In sections with highly variable cross-sections, complex geometries and construction sequences the use of TamSeal 800 spray applied waterproofing membrane was considered the most suitable solution by the JV team. At Farringdon Station two ventilation tunnels and two escalator shafts were selected as suitable for this construction method. For the shafts the ‘tanked‘ and ‘double-bonded’ spray applied membrane offered by TamSeal 800 prevents the important risk of water traveling down the shaft along the membrane and filling up the space behind the sheet membranes installed in the platform tunnels. Therefore using a fully bonded TamSeal 800 waterproof membrane solution prevented a “reservoir” being established in the lower tunnels and the risk of constant water ingress issues, should the sheet membranes in the lower tunnels be breached.
The bond strength for the connection between the spray and sheet membrane systems had to be tested to prove the suitability of the material and the robustness of the connection details. Technical tests were conducted at the Normet test facilities in Coventry to assess the bond strength of TamSeal 800 onto concrete, sheet membrane and connection tape as well as the hardness development.

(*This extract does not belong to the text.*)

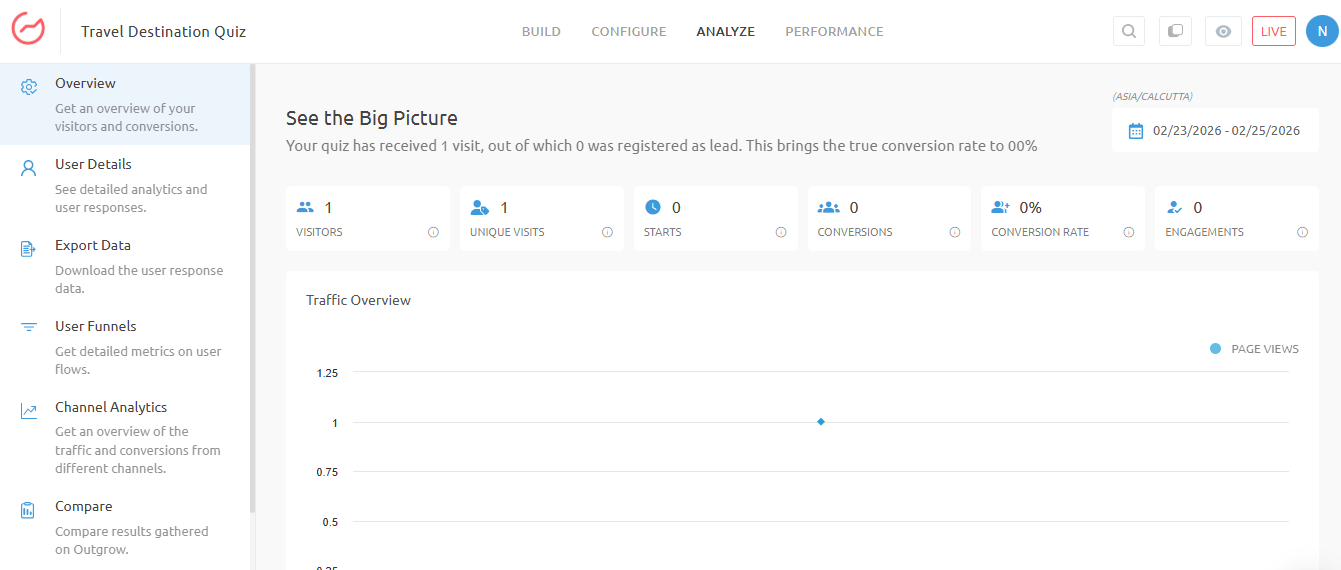Click the info icon on Engagements card

point(1302,232)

Training and information for applicators, engineers as well as for client and consultant inspection teams was required as the spray membrane technology and method of application is fairly new in the UK tunnelling market.

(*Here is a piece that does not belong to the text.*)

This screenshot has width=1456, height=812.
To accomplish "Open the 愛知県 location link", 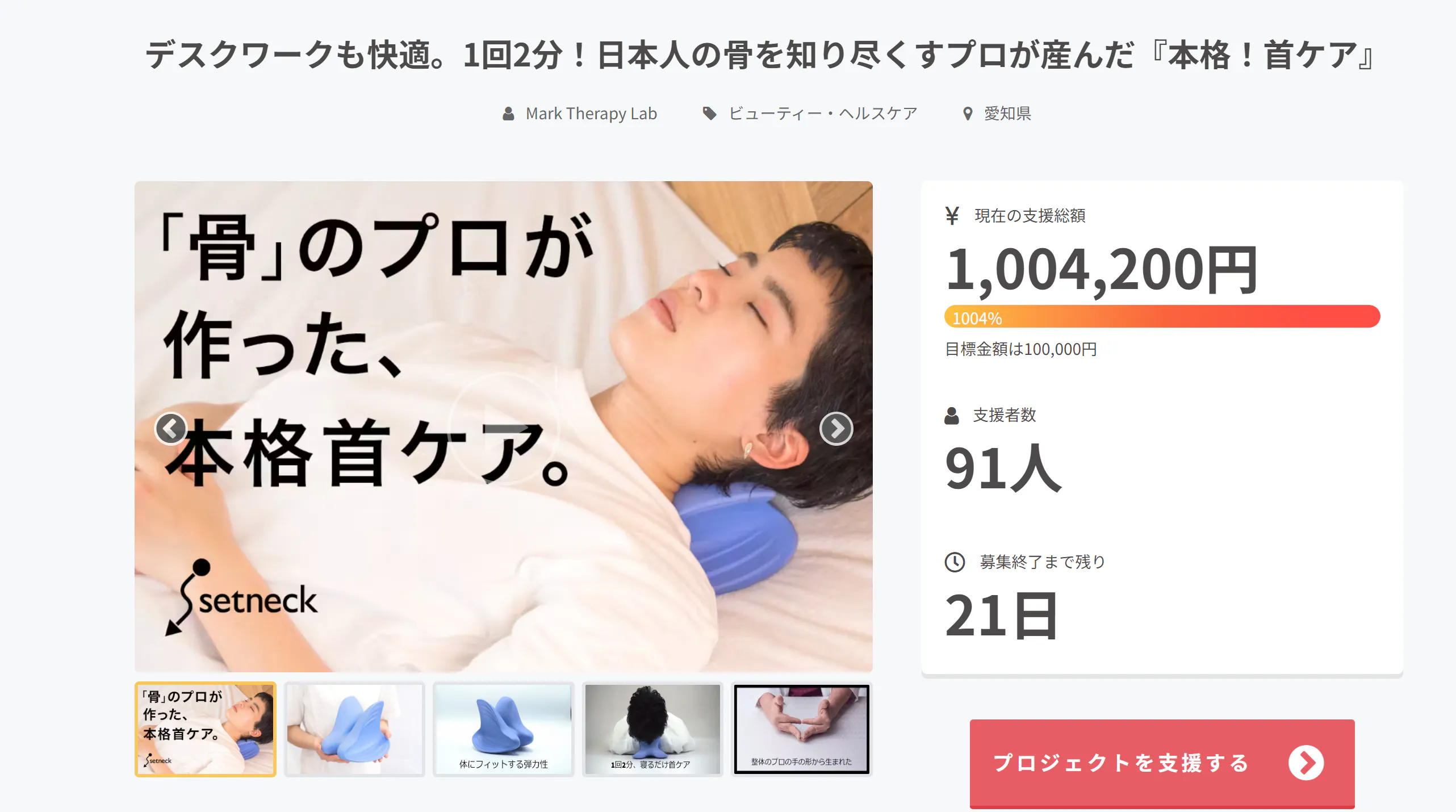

TamSeal 800 was applied in two separate 2 mm thick coats (first coat orange, second coat white) to ensure the correct thickness of 4 mm was achieved consistently, and to ensure 100% coverage the contrasting coat colours approach was used. Given the geometry and slopes of the escalator and vent shafts, hand spraying from lifting baskets using an electric Normet Piccola pump set-up achieved the required performance. In preparation for the TamSeal 800 application any water leaks were treated with TamPur 150 to allow successful membrane application and curing.
Farringdon Station is a good example for choosing a combination of spray applied and sheet membrane and successfully combining the strong properties of both systems. TamSeal 800 proved flexible for complex tunnel geometry but also for ease in forming the watertight connection to the previous sections by just over-spraying a 30 cm wide strip. Simple repair methods can be applied if the membrane is damaged during construction. The long term advantage of the sprayed membrane solution is the double-bond between primary and secondary concrete linings and preventing the development of water paths between the surface and the lower tunnels.
The success of TamPur 125 for stopping water ingress has also opened doors for other Normet injection products. The Gold Line is now highly interested in TamPur 150 for segmental crack repairs. Trials have been successfully completed through Tempo, Normet’s recommended applicator both in the UK and in Doha. They are now expecting to secure work next year for repairing cracks along 7 km of running track.
After hearing positive feedback from the Gold Line project, the Red Line North ordered TamPur 100 for a leak on its project. The product has worked perfectly, and the customer is delighted with the performance. This has once again proved that our polyurethane range can yield effective results.